The pilots’ use of the ships’ navigational equipment had also been examined by the court and it had been unfortunate that it had been reported that pilots needn’t know how to use on board navigational equipment because that was the watchkeeper’s role. US pilots has for many years been arguing the contrary. Other areas examined included fog procedures, the pilot’s medical history and drug and alcohol policies. The National Transport Safety Bureau’s (NTSB) investigation into the case concluded that the cause was a loss of situational awareness coupled with BRM failure from the bridge team and the recommendations made regarding the APA had all been complied with and the main one of these was ensuring a comprehensive Pilot / Master exchange. It is standard practice for APA to be involved in any investigation involving pilots but their role is as an expert witness rather than as defence council and so this is usually undertaken by a recently retired pilot. The pilot representative is not allowed to be an attorney and proceedings are strictly confidential until the NTSB release their report. Due to a general lack of experience and knowledge of pilotage issues, such participation was always beneficial to pilotage in general and the Cosco investigation findings would have been totally inaccurate had pilots not been involved. The case was now used as a training example on MRM courses with the emphasis on presenting the facts as a discussion topic without the conclusions and recommendations. With respect to the criminal charges there were two charges of “unintentional conduct”. One was breaching the US Clean Waters Act resulting from negligently discharging a pollutant into the waterway and the other was the aforementioned Migratory Birds Act. The prosecutors were aware that they were setting a precedent by criminalising the civil law case of “unintentional conduct” so two further charges relating to making false statements on his health form were introduced to justify the criminal charge. A plea bargain resulting from pleading guilty to the Clean Water and Birds Acts resulted in a recommendation of 2 – 10 months imprisonment. Although the judge gave the maximum  jail sentence, in recognition of the civil unintentional aspects, she removed the fine and reduced the community service recommendations.

DATA RECORDS ▸
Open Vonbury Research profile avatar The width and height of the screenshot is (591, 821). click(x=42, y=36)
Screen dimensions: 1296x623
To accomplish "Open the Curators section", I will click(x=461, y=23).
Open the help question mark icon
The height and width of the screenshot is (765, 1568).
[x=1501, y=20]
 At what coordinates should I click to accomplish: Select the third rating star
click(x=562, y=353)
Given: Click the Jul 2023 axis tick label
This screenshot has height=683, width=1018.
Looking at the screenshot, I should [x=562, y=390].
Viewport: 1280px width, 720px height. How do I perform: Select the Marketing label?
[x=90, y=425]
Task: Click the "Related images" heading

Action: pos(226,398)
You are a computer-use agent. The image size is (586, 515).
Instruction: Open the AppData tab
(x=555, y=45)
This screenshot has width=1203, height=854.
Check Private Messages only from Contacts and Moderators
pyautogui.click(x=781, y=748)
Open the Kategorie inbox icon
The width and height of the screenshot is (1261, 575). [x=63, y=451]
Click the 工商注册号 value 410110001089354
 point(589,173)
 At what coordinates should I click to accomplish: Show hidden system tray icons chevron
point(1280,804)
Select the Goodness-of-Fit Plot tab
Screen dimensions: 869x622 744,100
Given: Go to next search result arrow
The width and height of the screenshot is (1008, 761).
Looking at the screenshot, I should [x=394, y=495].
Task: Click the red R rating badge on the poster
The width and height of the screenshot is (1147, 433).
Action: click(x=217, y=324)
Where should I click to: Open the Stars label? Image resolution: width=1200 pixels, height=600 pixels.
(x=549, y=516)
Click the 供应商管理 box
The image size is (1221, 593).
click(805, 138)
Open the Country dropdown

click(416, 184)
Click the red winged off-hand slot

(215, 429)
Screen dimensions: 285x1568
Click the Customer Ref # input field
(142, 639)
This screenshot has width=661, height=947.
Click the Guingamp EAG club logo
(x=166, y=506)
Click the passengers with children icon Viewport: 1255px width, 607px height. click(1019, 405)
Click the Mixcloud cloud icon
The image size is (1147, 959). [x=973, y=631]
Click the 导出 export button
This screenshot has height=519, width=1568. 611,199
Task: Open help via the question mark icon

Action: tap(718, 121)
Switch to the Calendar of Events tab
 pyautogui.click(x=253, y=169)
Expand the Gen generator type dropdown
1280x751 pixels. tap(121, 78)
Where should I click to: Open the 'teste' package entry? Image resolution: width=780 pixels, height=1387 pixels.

TASK REQUIREMENTS ▸
**1)** Answer these from the pilotage investigation text:
(a) What did the NTSB investigation conclude was the cause?
(b) Who usually takes on the APA's expert-witness role?
(c) What term of imprisonment did the plea bargain recommend?
**2)** Say whether each statement agrees with the pilotage investigation text. Give yes or no and quote the words that decide it.
(a) The pilot representative in the investigation may be an attorney.
(b) The judge removed the fine.
(c) MRM courses present the case together with its conclusions and recommendations.
Base every answer only on the text about the pilotage investigation.

ANSWERS TO THE EXERCISE ▸
**1)**
(a) A loss of situational awareness coupled with BRM failure from the bridge team.
(b) A recently retired pilot.
(c) 2 – 10 months.

**2)**
(a) No: "The pilot representative is not allowed to be an attorney"
(b) Yes: "she removed the fine and reduced the community service recommendations"
(c) No: "presenting the facts as a discussion topic without the conclusions and recommendations"